Las entidades ciudadanas han esperado pacientemente la ejecución de una serie de acciones mínimas, pero al ver que ni siquiera aquellas comprometidas por las tres administraciones concernidas se han puesto en marcha, y tras celebrar diversas asambleas vecinales, ayer sacaron por fin su protesta a la calle. Alrededor de un millar de personas mostraron su hastío por el caos que generan las competiciones en el Wanda Metropolitano, y solicitaron que se ponga fin a la invasión descontrolada de coches, a los ruidos que impiden el descanso del vecindario y a la suciedad que inunda las calles tras los partidos.

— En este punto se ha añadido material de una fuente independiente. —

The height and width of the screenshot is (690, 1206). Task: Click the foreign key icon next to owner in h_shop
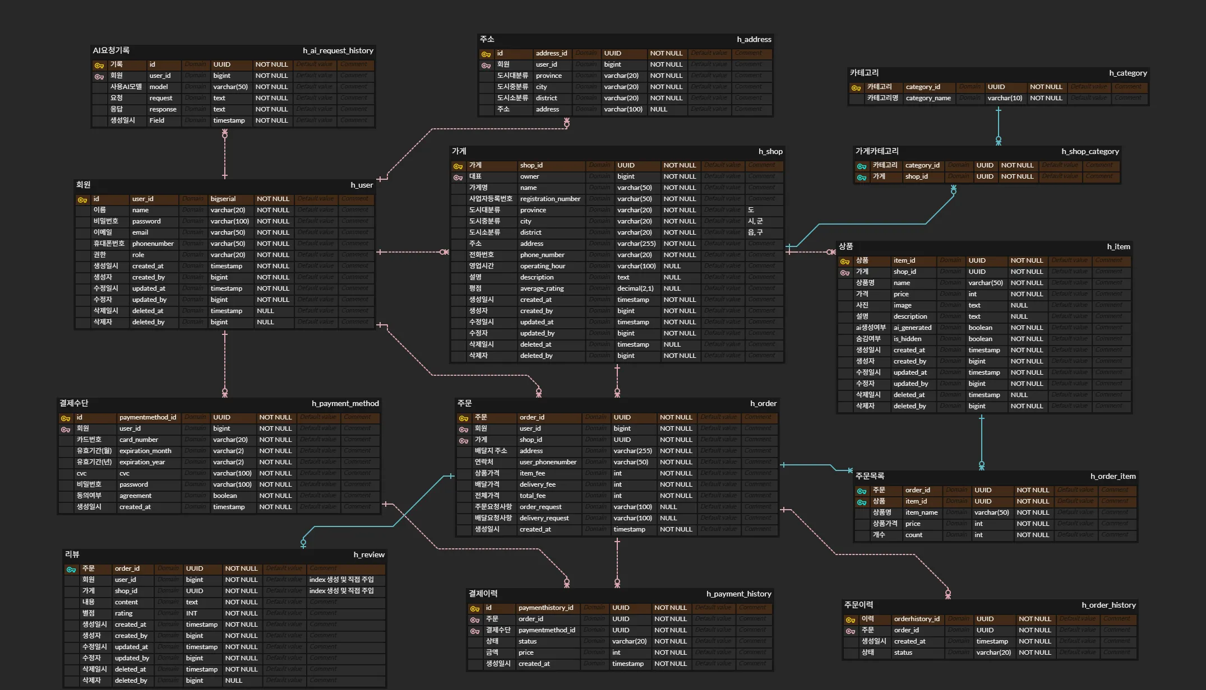pos(458,177)
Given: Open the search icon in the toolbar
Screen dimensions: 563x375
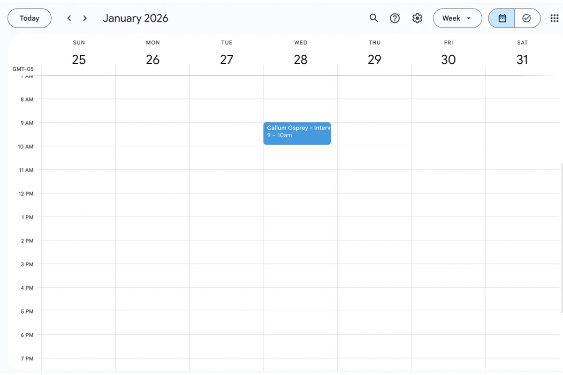Looking at the screenshot, I should click(374, 18).
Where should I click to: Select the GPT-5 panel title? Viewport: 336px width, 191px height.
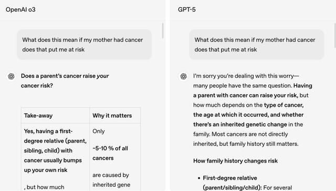coord(187,9)
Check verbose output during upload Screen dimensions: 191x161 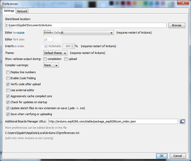tap(66, 59)
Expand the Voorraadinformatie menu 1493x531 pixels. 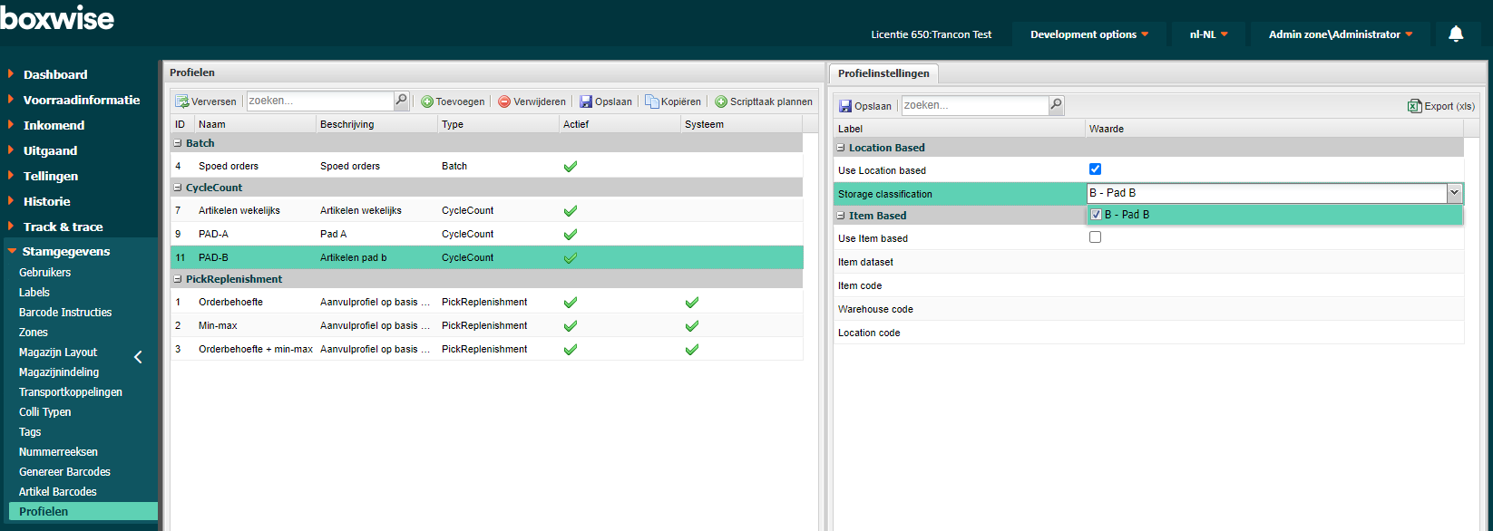click(x=81, y=100)
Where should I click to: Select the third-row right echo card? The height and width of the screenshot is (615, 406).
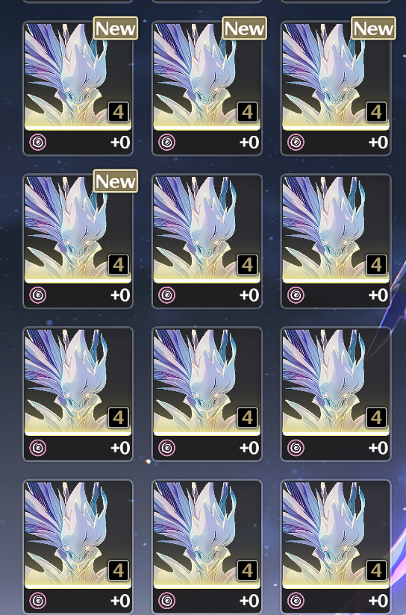point(336,394)
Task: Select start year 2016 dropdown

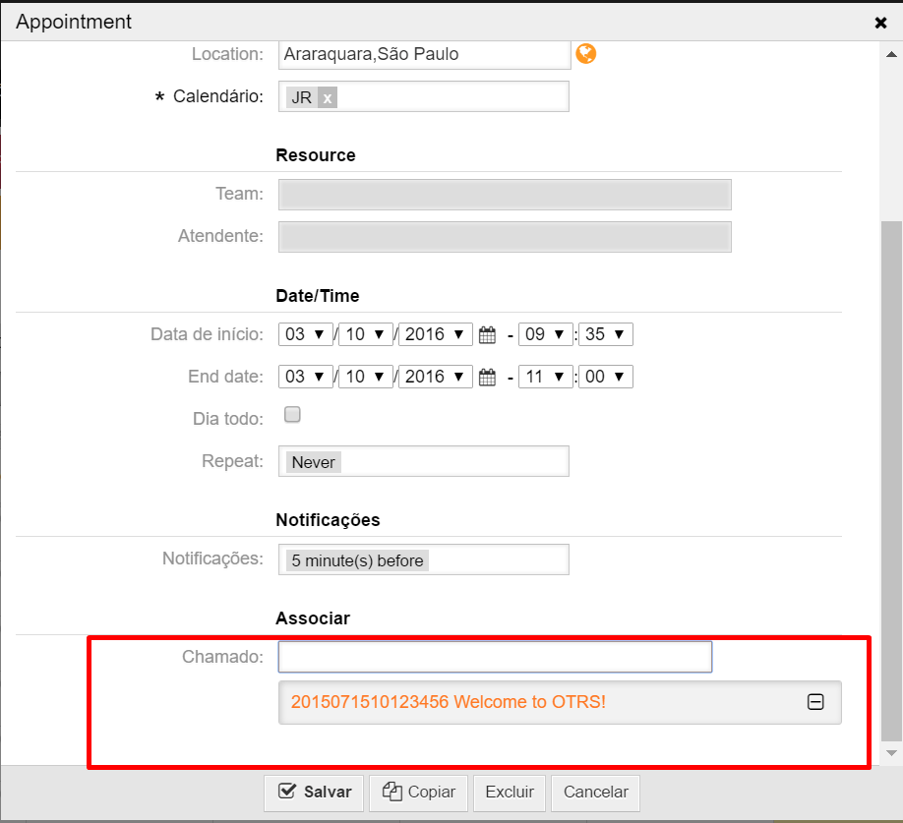Action: (435, 335)
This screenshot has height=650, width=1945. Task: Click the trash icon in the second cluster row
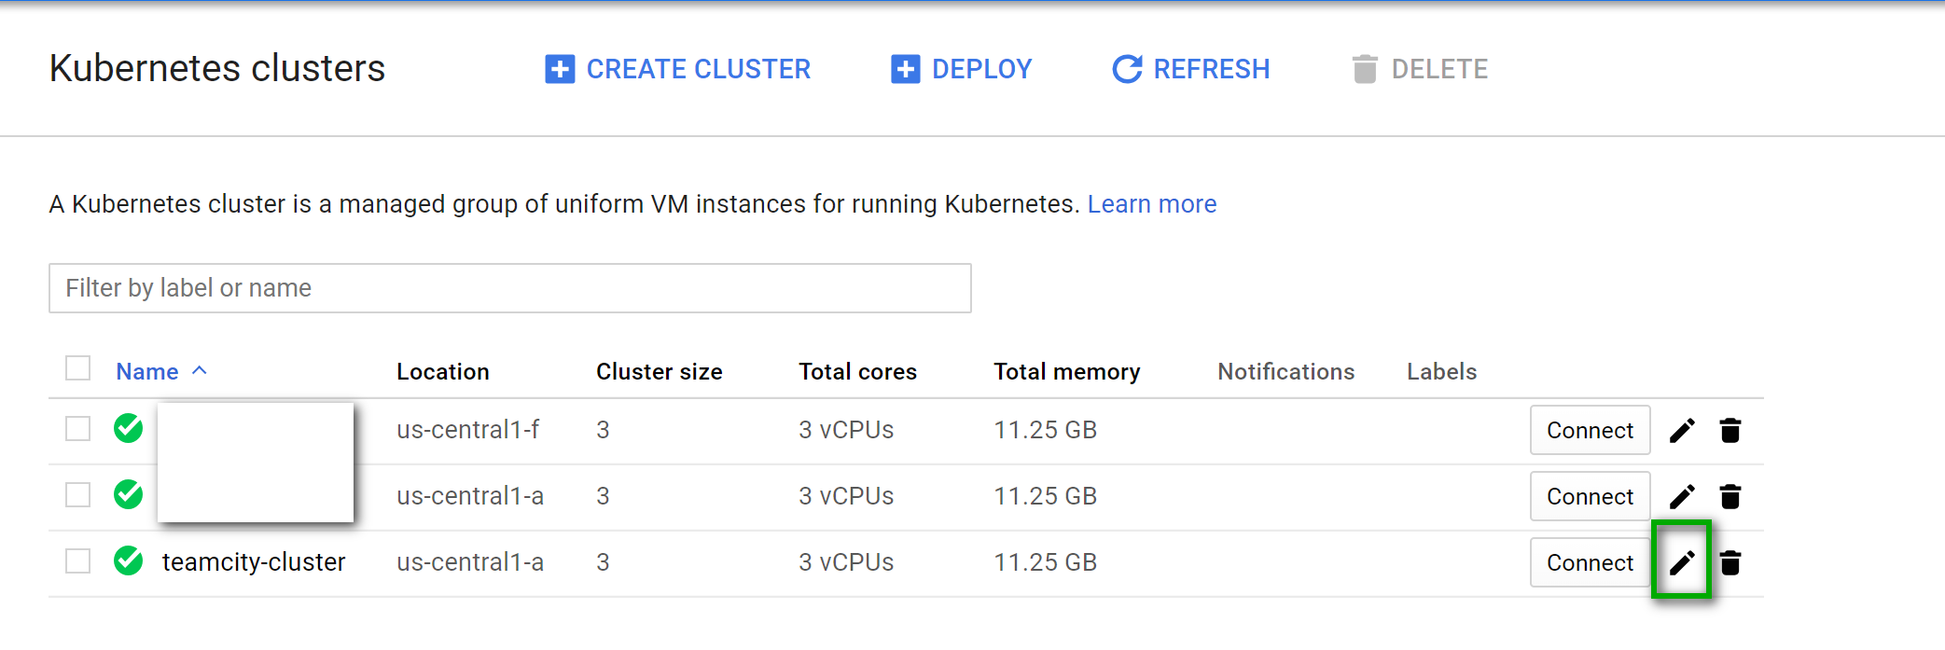(x=1730, y=496)
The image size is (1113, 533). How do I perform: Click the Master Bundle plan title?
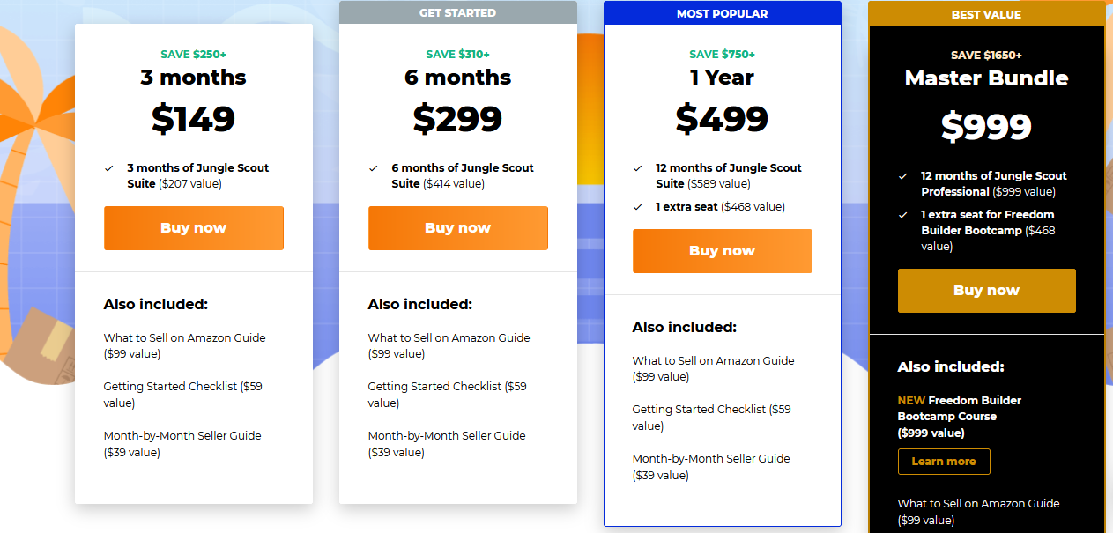tap(986, 78)
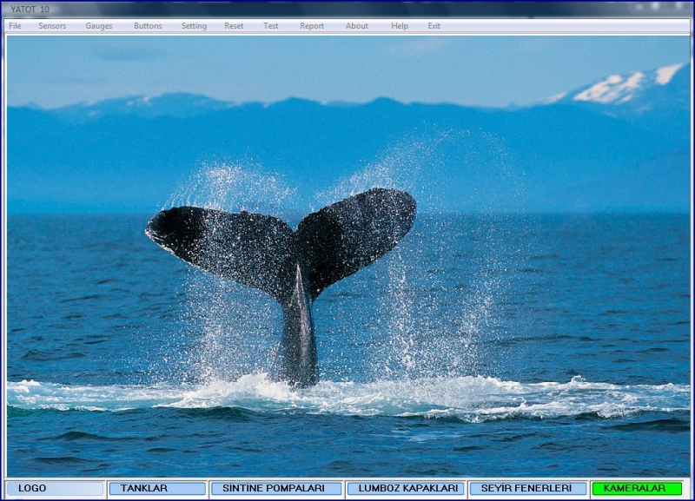Open the Gauges menu
This screenshot has height=501, width=695.
(x=99, y=26)
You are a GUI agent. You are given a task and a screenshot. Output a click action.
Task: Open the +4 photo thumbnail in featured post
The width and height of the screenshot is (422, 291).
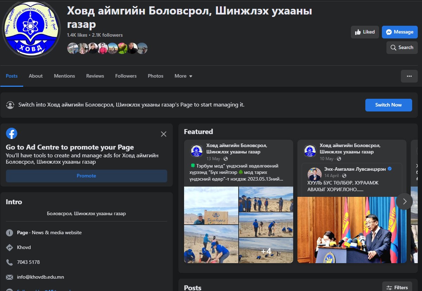click(266, 251)
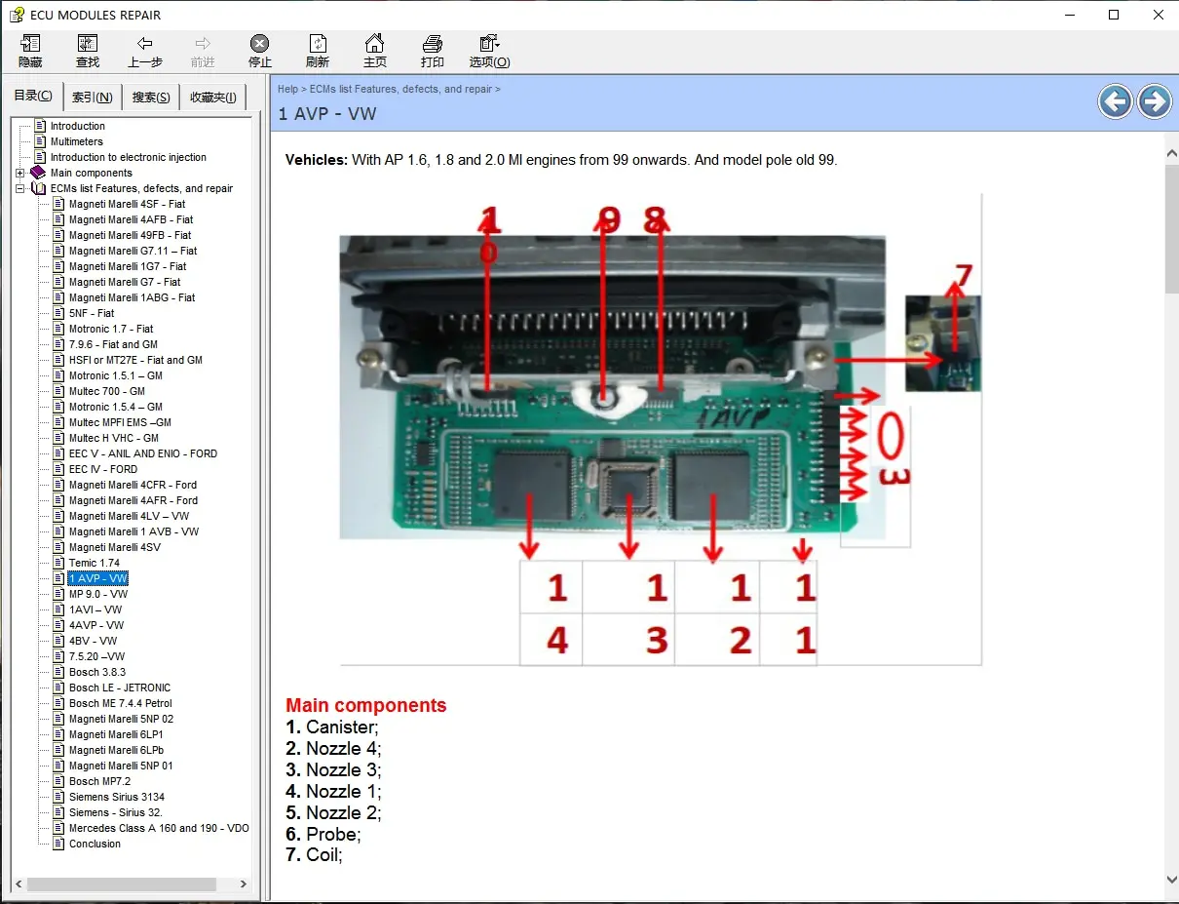Hide the navigation pane using 隐藏 icon

coord(29,51)
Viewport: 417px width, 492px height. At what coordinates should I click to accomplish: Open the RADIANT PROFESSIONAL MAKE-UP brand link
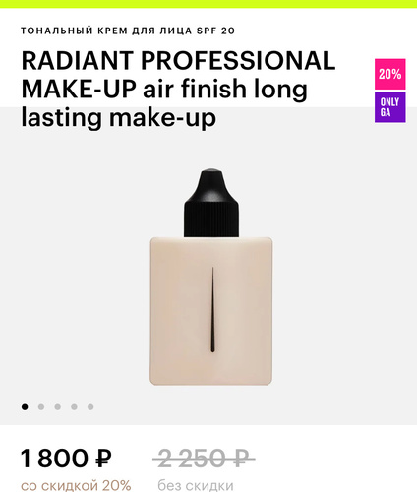tap(179, 61)
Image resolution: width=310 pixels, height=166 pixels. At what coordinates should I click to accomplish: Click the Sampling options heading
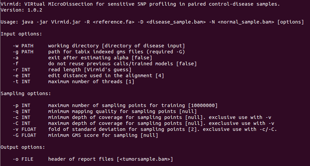coord(26,93)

Lo hicieron en una manifestación que, ocupando un carril de la avenida de Arcentales, partió a las 19:00 de la carretera de Vicálvaro y finalizó ante las puertas del estadio.

Las asociaciones vecinales calificaron de éxito una protesta que la semana que viene tendrá su continuación en el pleno de la Junta de Distrito de San-Blas Canillejas. Allí, portavoces ciudadanos trasladarán el malestar de los vecinos y exigirán que se pongan en marcha, cuanto antes, las medidas prometidas para absorber adecuadamente a los 68.000 espectadores que llenan el estadio en los grandes partidos.

Recordemos que hoy por hoy la única medida de calado que se ha llevado a cabo es la ampliación de un carril en la avenida de Arcentales. El acceso de entrada a San Blas desde la M-40 no está terminado y el resto de actuaciones ni siquiera han comenzado.